Book Haul: Novels and Economics

This week’s book haul features one good novel, one quite boring novel, and one book that made me want to punch the author in the face.

The Paper Moon by Andrea Camilleri


As he gets older, Inspector Montalbano is plagued by existential questions. But he doesn’t have much time to wax philosophical before the gruesome murder of a man – shot in the face at point-blank range with his pants down – commands his attention. Add two evasive, beautiful women as prime suspects, dirty cocaine, dead politicians, mysterious computer codes, and a series of threatening letters, and things soon get very complicated at the police headquarters in Vigàta.

For ages, my mother’s been going on about this Italian TV series featuring a Detective Montalbano. She’s been nagging me to watch it and I haven’t, mainly because I prefer my TV series to be either set in space, or full of badass ladies fighting things (or both: hello, Voyager).

The other day, however, I was perusing the shelves of my local charity shop when I came across this book. Flipping it over, I realised it’s a Montalbano mystery, and that my mother’s beloved TV inspector was probably based on this. So I picked it up and read it.

Hmm, nah. The story was pretty average for a crime novel: body found, might have been killed by the girlfriend, or was she being set up? There’s a reasonably interesting twist at the end. But the writing style is so annoying that it made me not want to read any more in the series.

Salmon Fishing In The Yemen by Paul Torday


When he is asked to become involved in a project to create a salmon river in the highlands of the Yemen, fisheries scientist Dr. Alfred Jones rejects the idea as absurd. But the proposal catches the eye of several senior British politicians. And so Fred finds himself forced to set aside his research and instead figure out how to fly ten thousand salmon to a desert country – and persuade them to swim there. 

I’ve been meaning to read this for ages, and it’s just as good as everyone said it would be. Alfred is a brilliant protagonist, because he’s both very loveable and supremely flawed, making him a satisfyingly realistic character.

To be fair, I love pretty much any book featuring an academic embarking on a slightly crazy project, but Torday’s writing really brought the story to life and the ending was… well, I’ll let you find out for yourself.

The Theory Of The Leisure Class by Thorstein Veblen


Thorstein Veblen (1857-1929), the controversial American economist and social critic, argued that economics is essentially a study of the economic aspects of human culture, which are in a constant state of flux. In this best-known work, Veblen appropriated Darwin’s theory of evolution to analyse the modern industrial system. 

While industry itself demanded diligence, efficiency, and cooperation, businesspeople – in opposition to engineers and industrialists – were interested only in making money and displaying their wealth in what Veblen coined “conspicuous consumption”. Veblen’s keen analysis of the psychological bases of American social and economic institutions laid the foundation for the school of institutional economics. 

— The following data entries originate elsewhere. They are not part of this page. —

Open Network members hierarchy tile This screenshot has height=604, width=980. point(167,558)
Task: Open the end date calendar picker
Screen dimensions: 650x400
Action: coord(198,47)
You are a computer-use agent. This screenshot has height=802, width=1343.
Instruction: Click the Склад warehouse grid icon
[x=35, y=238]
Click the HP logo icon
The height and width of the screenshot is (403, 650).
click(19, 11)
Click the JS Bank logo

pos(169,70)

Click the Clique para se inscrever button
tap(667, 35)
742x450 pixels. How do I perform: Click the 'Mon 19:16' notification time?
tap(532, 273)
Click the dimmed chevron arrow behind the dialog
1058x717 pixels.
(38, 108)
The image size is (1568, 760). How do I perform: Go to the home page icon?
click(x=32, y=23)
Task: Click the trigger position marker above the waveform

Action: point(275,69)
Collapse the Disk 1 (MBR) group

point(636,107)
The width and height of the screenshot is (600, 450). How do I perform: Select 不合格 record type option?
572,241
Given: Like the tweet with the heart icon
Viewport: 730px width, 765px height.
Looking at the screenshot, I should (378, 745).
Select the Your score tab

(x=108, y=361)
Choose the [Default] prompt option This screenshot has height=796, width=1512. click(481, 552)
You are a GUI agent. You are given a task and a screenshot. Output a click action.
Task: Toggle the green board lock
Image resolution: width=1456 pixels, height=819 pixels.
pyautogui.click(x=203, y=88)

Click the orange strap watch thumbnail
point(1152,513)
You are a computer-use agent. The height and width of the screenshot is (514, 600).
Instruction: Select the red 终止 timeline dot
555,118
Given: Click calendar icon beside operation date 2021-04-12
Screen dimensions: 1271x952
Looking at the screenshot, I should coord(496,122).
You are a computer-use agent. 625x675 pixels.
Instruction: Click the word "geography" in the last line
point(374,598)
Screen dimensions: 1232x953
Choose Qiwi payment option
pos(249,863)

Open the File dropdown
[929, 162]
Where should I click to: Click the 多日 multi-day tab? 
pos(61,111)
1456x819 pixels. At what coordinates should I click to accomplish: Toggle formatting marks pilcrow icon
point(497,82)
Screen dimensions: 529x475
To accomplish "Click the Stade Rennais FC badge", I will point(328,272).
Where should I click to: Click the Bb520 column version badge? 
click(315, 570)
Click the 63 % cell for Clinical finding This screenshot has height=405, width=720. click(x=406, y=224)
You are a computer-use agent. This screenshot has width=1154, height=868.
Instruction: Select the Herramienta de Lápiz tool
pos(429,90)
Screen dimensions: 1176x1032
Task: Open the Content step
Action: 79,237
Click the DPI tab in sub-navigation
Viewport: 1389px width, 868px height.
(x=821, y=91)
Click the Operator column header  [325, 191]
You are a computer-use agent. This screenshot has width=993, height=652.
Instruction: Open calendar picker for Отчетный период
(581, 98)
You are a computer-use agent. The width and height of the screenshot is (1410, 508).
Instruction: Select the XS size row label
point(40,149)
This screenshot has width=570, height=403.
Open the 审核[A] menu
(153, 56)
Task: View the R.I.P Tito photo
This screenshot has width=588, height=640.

They say you should read things written by people you disagree with, so I did. And I was glad I had, actually. Veblen was a product of his time – in other words, a sexist, racist cuntflap – but he does make some interesting points about economics, even if he expends a lot of time and energy dismissing women as “barbarian” and “useful as trophies”.

One paragraph which summed up most of what he was saying about economics (and also was neither sexist nor racist, for once) stated the following:

“Goods are produced and consumed as a means to the fuller unfolding of human life; and their utility consists, in the first instance, in their efficiency as a means to his end. The end is, in the first instance, the fulness of life of the individual, taken in absolute terms. But the human proclivity to emulation has seized upon the consumption of goods as a means to an individuous comparison, and has thereby invested consumable goods with a secondary utility as evidence of relative ability to pay.” – p.154

…and therein lies the fundamental problem with our society. One of them, anyway.

I’m not sure I’d recommend this book, as such – it’s hard to recommend something that’s so horrifically offensive most of the time – but Veblen’s economic theory is certainly worth a look.

What have you been reading this week? What should I read next?